__Problem to work on__.
Copy out the lines of the entries below, starting at the line with "You are a computer-use" and continuing through the last line of the entries. Omit the pictures.

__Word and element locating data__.

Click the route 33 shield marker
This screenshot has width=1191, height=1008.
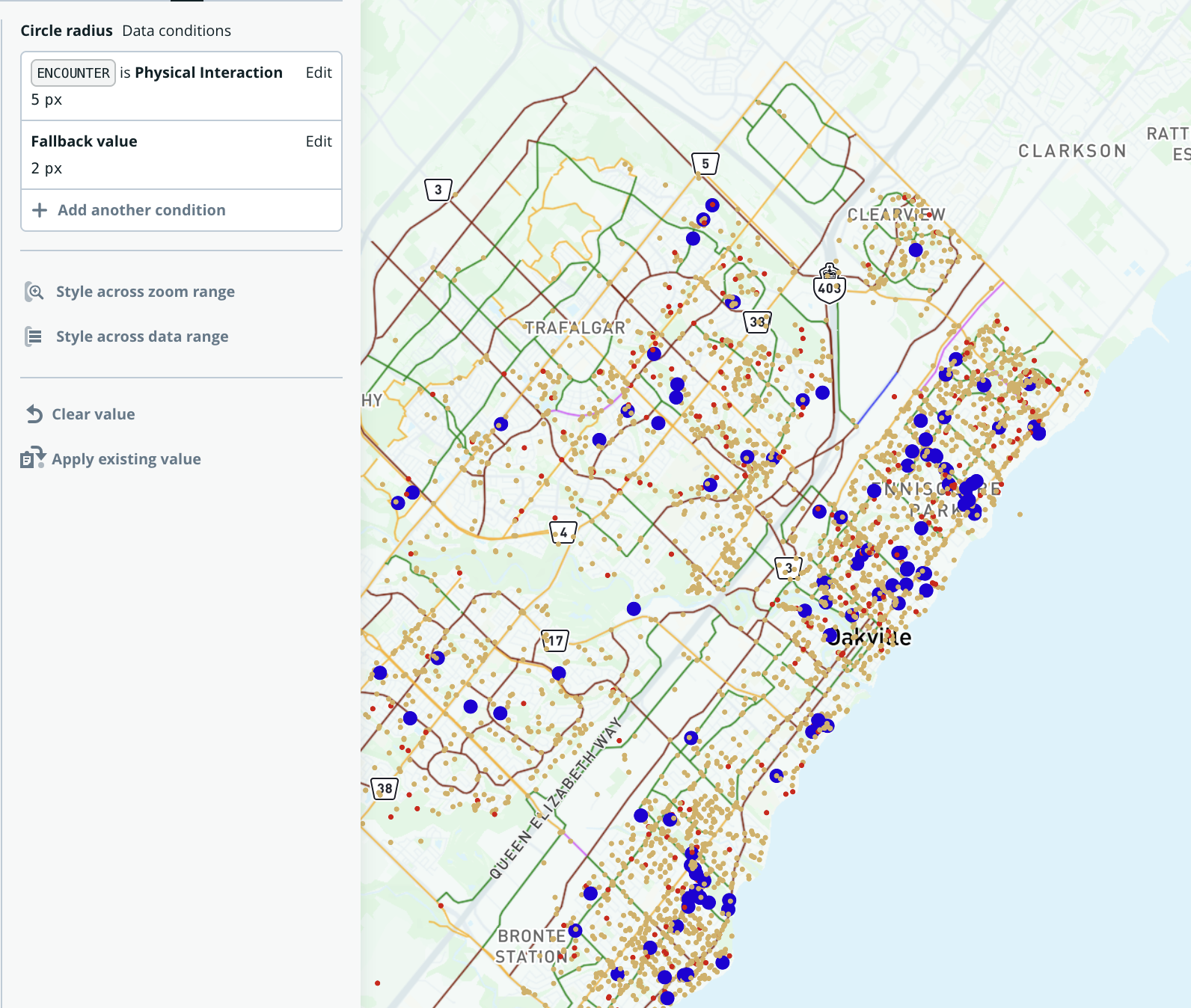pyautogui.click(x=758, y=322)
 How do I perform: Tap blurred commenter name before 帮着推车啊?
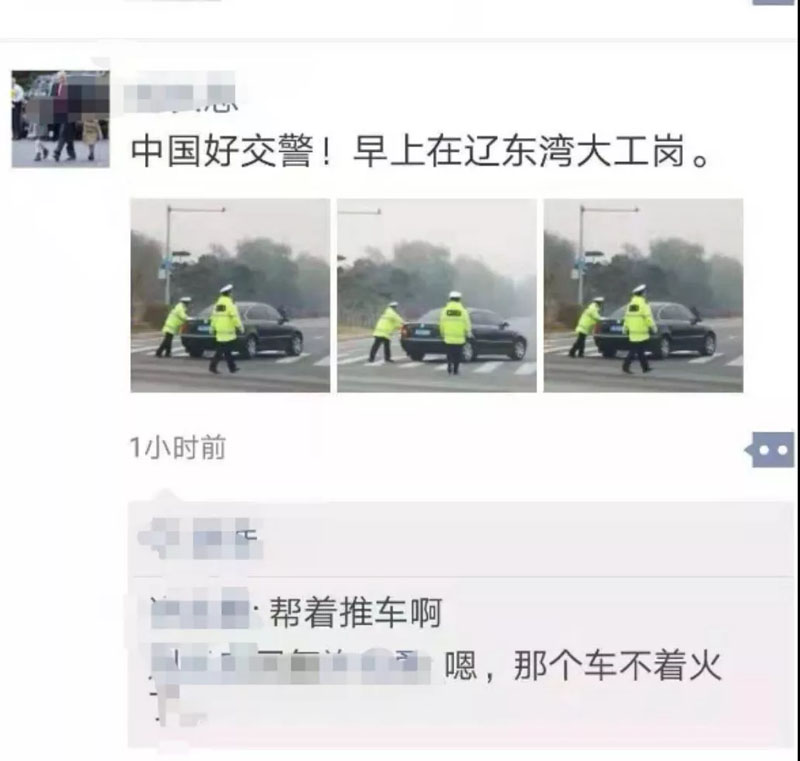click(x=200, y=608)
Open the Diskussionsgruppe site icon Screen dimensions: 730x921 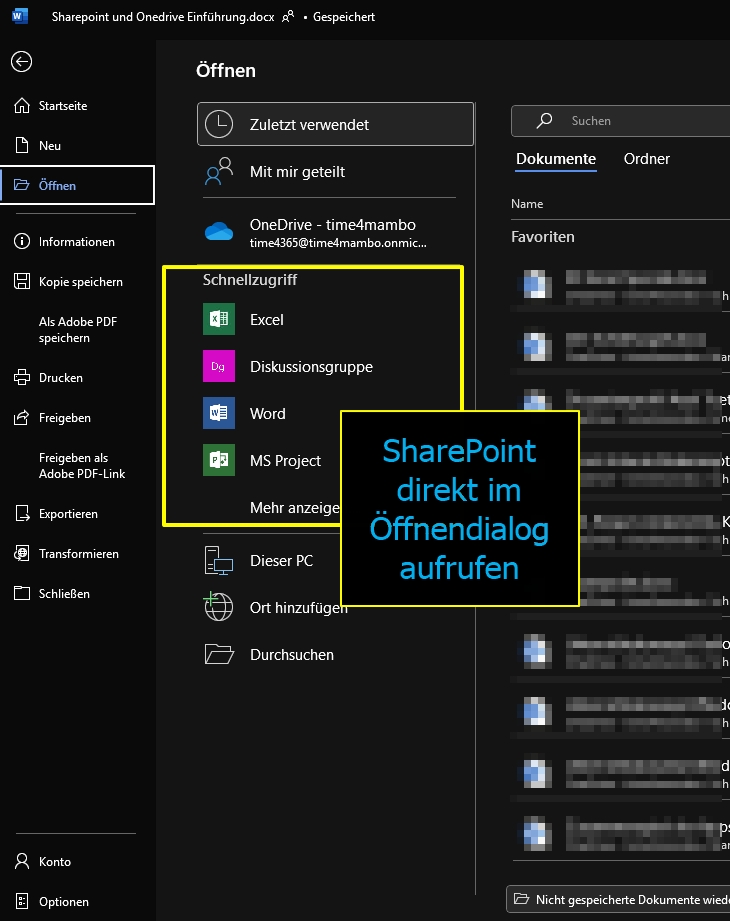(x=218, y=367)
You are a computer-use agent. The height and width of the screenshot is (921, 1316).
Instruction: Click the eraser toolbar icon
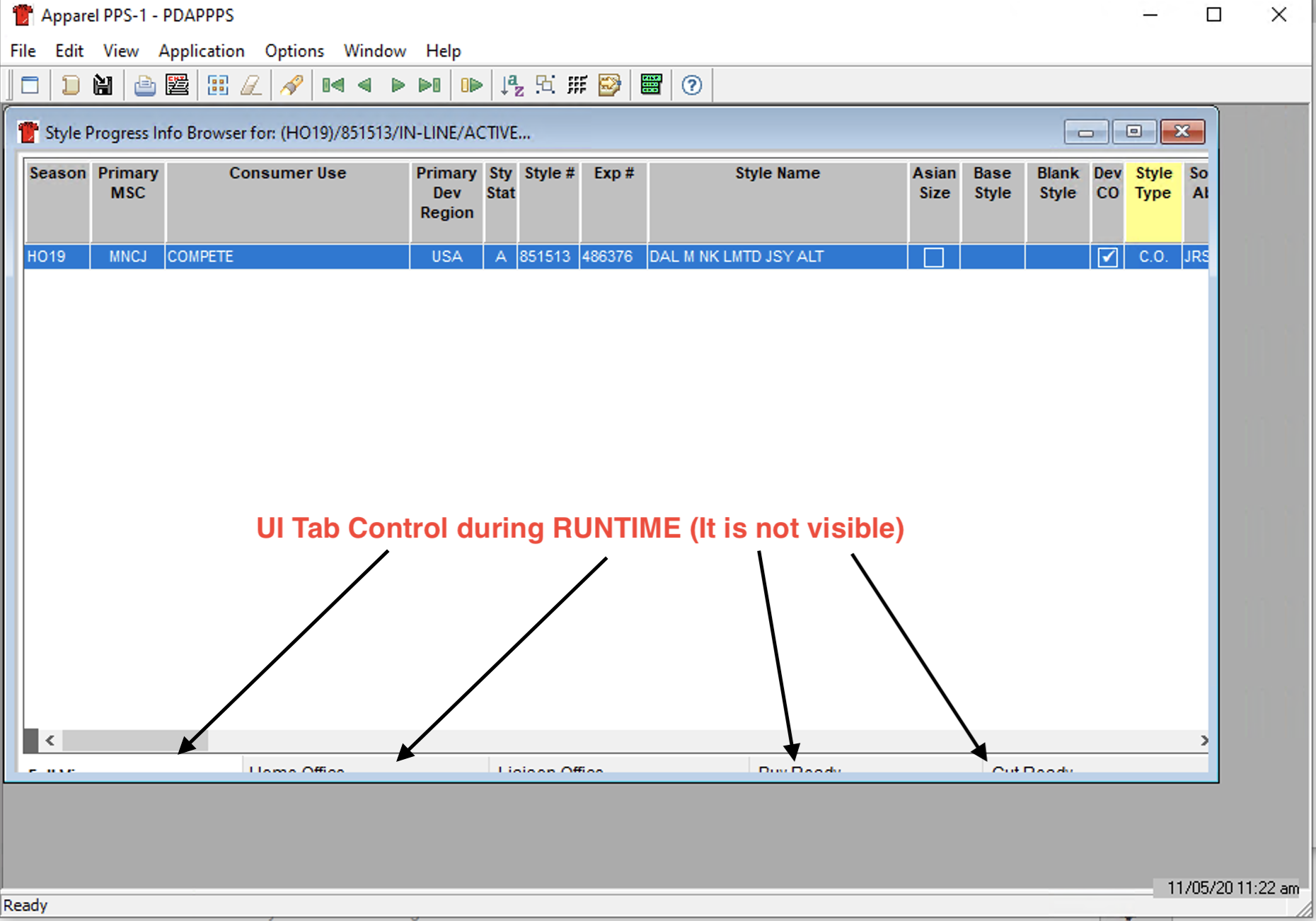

__Exercise response__.
You are a computer-use agent. The height and width of the screenshot is (921, 1316).
Instruction: Click the eraser toolbar icon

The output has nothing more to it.